I feel like he flipped some internal switch in me and from that day on, you couldn't find me without a book in hand (no joke, there were a couple summers during middle school where I read 90 books). He and I started going to the library every two weeks and I would check out the maximum of 12 books each time. And of course, he'd always pick at least 1 or 2 because he didn't want me reading junk (he said this a lot during my Baby-Sitter's Club phase; whatever Dad!). He really encouraged me to not just read but to read classics. Which is probably why at 12 years old I found myself picking up books like Wuthering Heights (way too young to get it) and randomly reading classics all the way through college. It also didn't hurt that he'd sporadically buy classics for me, strongly hinting that I give them a shot. (He's always pushing Russian lit on me!)

It still surprises me though just how much he's read. In case you didn't pick up on it yet, the man loves his classics. His favorite author is Hemingway and my response is always, do you remember Old Man and the Sea? (I hated it.) But I keep trying his books anyway, just because my dad loves him. We can talk about Shakespeare (he loves Henry IV, I love Tempest), Daphne du Maurier, C.S. Lewis or authors I know I should get to but haven't yet. Just last week he said I should read more Tolstoy but I said no because the ending of Anna Karenina made me so mad. His response was to laugh at me.

That said, he doesn't just read classics. Funnily enough, when I was still living at home and after he retired, he'd go into my room and grab some young adult books off my shelves. He even tried The Fault in Our Stars to see what all the fuss was about. I knew he wouldn't like it but I really wanted to see his reaction! Only a few chapters in, he got exasperated with how "simple the prose was" and that time, I was the one laughing at him.

Maybe it's a mix of getting older and feeling nostalgic, but I find myself feeling so grateful that I had someone in my life who always encouraged me to read and also shared that same passion about books too.

Which is why I'm making it a point to read my dad's top 5 classics this year. Much to my surprise, his answers were:

  1. A Tale of Two Cities by Charles Dickens (I was hoping he'd say Great Expectations since I've seen the movie.)
  2. Cyrano de Bergerac by Edmond Rostand
  3. Wuthering Heights by Emily Brontë (going to give this another shot!)
  4. The Sun Also Rises by Ernest Hemingway 
  5. The Little Lame Prince by Miss Mulock (it was his childhood favorite and he's read it to me so I can cross this one off my list!)

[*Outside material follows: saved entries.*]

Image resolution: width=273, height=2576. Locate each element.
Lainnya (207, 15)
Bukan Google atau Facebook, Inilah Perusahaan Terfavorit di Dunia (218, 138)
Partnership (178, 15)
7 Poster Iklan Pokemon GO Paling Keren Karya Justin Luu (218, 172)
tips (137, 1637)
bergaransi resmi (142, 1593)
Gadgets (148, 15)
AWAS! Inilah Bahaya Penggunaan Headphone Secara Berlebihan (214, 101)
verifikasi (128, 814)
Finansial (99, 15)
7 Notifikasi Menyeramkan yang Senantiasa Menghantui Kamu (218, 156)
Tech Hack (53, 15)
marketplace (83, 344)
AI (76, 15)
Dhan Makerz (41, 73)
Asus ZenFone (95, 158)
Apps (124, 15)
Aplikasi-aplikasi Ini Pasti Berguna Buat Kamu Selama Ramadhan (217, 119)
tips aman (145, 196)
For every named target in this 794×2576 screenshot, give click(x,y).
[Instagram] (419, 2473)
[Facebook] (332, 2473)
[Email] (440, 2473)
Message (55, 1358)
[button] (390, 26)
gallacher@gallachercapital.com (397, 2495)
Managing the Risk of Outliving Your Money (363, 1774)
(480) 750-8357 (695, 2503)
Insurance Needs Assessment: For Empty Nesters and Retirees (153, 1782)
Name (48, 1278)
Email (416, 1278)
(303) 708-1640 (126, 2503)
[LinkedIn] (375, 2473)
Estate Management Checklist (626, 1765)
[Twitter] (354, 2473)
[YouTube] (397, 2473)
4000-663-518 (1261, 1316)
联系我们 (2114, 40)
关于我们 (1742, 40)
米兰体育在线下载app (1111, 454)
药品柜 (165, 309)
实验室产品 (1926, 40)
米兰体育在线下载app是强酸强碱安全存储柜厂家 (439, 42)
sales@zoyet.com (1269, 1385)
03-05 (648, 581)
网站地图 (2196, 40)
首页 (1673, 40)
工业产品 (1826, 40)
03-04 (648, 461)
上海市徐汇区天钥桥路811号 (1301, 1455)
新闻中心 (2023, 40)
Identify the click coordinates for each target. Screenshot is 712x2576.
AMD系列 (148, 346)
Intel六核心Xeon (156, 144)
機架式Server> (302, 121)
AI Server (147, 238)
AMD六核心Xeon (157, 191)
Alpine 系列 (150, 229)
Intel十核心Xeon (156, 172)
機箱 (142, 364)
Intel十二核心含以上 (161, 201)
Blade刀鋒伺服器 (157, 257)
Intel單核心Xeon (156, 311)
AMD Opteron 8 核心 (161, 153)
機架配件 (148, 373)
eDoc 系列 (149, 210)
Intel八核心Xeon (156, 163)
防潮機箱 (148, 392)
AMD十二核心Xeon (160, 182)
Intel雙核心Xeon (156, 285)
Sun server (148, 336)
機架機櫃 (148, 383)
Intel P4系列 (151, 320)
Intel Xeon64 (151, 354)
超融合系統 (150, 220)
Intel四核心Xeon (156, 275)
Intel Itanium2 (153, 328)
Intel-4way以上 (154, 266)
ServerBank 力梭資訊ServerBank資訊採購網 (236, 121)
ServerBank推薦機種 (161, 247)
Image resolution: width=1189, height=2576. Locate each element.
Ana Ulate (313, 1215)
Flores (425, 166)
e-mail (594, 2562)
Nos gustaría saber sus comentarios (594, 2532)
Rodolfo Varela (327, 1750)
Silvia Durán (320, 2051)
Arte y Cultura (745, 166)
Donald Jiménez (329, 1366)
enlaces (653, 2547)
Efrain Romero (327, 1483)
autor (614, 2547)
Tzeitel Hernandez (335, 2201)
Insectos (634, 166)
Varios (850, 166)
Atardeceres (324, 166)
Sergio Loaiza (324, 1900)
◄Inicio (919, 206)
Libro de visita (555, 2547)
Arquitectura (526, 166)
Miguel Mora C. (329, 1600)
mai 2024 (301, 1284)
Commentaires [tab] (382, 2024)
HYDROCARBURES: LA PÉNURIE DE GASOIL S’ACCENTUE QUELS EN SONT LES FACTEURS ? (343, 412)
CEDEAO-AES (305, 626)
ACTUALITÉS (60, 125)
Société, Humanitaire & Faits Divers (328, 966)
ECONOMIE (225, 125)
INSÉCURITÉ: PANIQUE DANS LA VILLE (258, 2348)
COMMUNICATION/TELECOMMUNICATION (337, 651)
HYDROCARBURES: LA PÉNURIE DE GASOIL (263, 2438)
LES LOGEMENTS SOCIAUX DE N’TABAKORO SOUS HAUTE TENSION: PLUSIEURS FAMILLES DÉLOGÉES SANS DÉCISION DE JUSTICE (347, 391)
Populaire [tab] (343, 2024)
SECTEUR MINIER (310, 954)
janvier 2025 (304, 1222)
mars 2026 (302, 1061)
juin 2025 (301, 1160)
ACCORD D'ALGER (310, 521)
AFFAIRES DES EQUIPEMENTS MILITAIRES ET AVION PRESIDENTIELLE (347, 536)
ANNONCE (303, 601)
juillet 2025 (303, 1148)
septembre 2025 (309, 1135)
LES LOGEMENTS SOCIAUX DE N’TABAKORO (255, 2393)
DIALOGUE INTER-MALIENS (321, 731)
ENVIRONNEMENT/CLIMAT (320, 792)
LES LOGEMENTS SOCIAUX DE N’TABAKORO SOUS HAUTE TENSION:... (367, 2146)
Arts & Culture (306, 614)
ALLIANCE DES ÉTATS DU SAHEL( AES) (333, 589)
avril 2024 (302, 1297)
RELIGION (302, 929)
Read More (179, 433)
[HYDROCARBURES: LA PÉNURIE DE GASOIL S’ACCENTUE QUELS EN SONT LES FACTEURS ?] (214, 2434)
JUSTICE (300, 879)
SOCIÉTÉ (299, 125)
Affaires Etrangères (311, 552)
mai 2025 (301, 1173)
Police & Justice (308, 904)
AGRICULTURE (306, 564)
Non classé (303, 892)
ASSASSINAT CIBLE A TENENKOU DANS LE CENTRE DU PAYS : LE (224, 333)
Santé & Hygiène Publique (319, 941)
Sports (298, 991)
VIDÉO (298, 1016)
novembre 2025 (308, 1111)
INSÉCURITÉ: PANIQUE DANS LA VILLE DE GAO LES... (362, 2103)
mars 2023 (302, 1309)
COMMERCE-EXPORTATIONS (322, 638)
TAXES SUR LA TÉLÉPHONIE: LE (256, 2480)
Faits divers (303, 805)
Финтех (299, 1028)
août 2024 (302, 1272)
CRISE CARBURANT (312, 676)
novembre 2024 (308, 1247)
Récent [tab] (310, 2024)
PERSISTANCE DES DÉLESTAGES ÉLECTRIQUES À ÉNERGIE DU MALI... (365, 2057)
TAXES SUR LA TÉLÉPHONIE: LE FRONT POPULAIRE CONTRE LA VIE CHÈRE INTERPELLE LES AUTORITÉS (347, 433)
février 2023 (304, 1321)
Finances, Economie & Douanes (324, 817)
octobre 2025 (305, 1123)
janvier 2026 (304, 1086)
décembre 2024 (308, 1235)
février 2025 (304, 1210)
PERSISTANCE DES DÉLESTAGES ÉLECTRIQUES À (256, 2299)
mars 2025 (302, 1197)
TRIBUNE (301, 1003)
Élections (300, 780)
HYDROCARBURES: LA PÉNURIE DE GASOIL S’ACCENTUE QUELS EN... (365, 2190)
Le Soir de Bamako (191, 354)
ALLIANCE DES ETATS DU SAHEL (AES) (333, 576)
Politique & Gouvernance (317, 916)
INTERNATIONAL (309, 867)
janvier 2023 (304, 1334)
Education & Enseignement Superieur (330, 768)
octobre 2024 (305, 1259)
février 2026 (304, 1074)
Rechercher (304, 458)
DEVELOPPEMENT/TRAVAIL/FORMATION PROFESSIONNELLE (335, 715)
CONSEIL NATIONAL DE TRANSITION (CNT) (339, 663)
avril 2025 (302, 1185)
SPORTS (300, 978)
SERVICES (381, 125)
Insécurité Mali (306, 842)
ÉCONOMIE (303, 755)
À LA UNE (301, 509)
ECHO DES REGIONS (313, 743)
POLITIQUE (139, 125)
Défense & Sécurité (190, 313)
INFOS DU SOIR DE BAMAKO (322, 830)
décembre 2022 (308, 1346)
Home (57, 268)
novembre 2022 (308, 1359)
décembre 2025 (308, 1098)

I've already bought Tale of Two Cities and Wuthering Heights so I'm excited to get started and to talk to my dad about them when I'm done!

Are you a fan of classics?
And who encouraged you to read while growing up?


  1. This the cutest post! I absolutely love the photos of you and your dad and in the recent once you look stunning!

  2. I think it's so wonderful that reading is something that you and your dad share! And I'm proud that I've read one of his favorites (Wuthering Heights, which I didn't love, lol). I've got A Tale of Two Cities on my TBR!